(Text)

FDA wants to decrease nicotine content in cigarettes
In a bid to drive down the nearly half a million U.S. deaths attributed to smoking each year, the Food and Drug Administration on Thursday unveiled a plan to regulate tobacco that is notable for its breadth and simplicity: strip cigarettes of their power over users by reducing their nicotine content to nonaddictive levels.
Breaking ranks with an administration bent on scrapping federal regulations, FDA Commissioner Scott Gottlieb announced Thursday he was launching an advanced notice of proposed rulemaking — the first steps in the creation of a new regulation — on tobacco products. Gottlieb outlined a plan “to explore a product standard” applicable to all cigarettes that would lower nicotine content to levels below those likely to induce dependence.
Declaring “we are at a crossroads when it comes to addressing nicotine addiction and smoking in this country,” Gottlieb called for a “wide-ranging review of the current scientific understanding about the role nicotine plays in creating or sustaining addiction to cigarettes.”

(End Text)
(Given records)

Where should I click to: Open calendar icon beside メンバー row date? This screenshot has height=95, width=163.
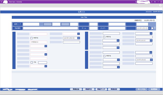(x=150, y=28)
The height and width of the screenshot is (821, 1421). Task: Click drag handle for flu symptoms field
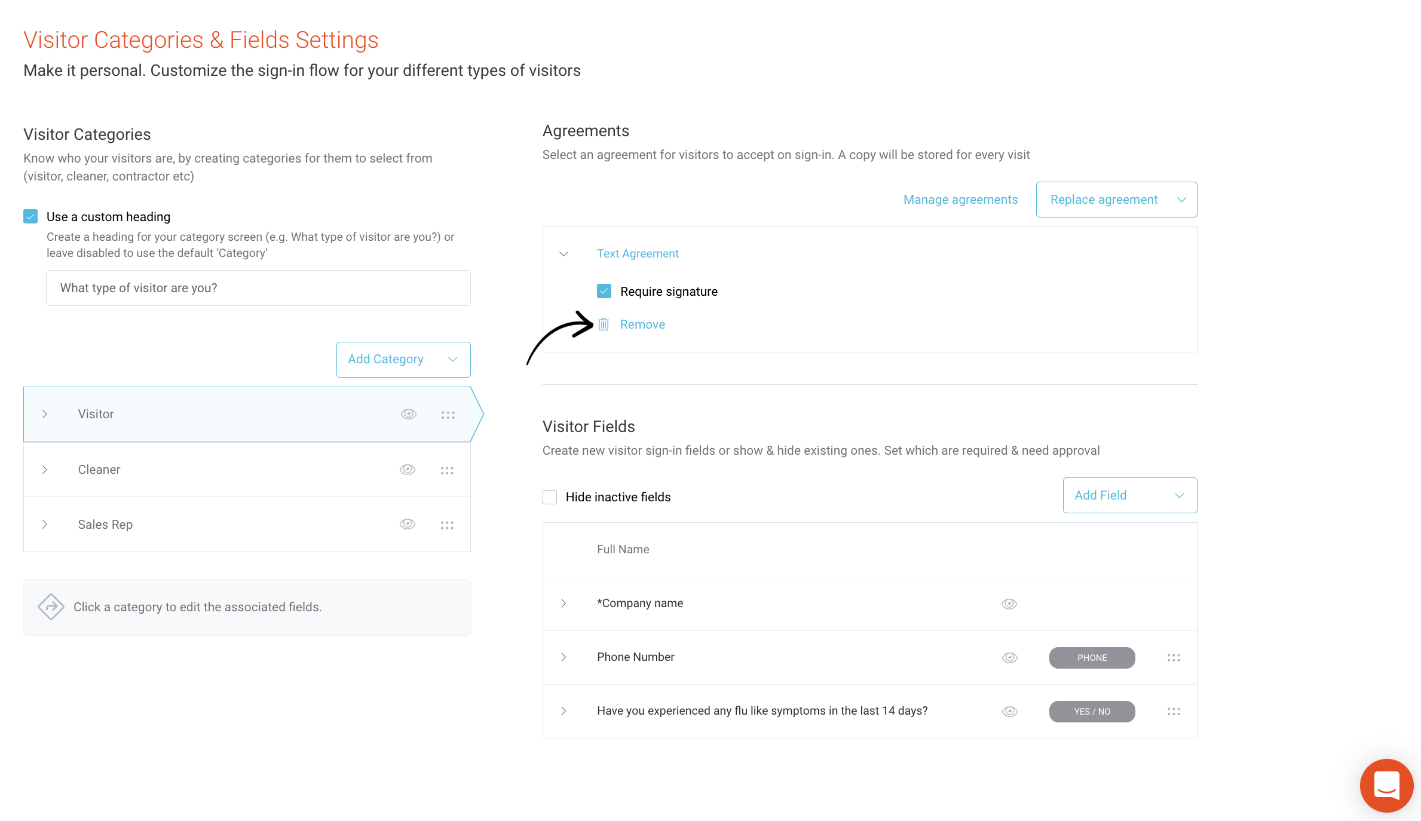pyautogui.click(x=1174, y=712)
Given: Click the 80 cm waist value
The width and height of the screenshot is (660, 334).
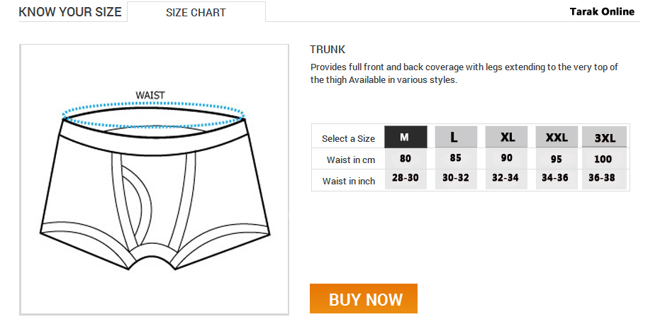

(End Given records)

» What you will do
**a)** Answer these questions about the nicotine article:
(i) About how many U.S. deaths each year does it attribute to smoking?
(ii) Who is the FDA Commissioner who announced the plan?
(iii) What did he say he was launching on tobacco products?
**b)** Can you extract from the nicotine article the part that opens with the words containing "FDA wants to" and closes with "to nonaddictive levels."?
These records were drawn from a separate source.

» Answers for the tasks
**a)**
(i) Nearly half a million
(ii) Scott Gottlieb
(iii) An advanced notice of proposed rulemaking

**b)**
FDA wants to decrease nicotine content in cigarettes
In a bid to drive down the nearly half a million U.S. deaths attributed to smoking each year, the Food and Drug Administration on Thursday unveiled a plan to regulate tobacco that is notable for its breadth and simplicity: strip cigarettes of their power over users by reducing their nicotine content to nonaddictive levels.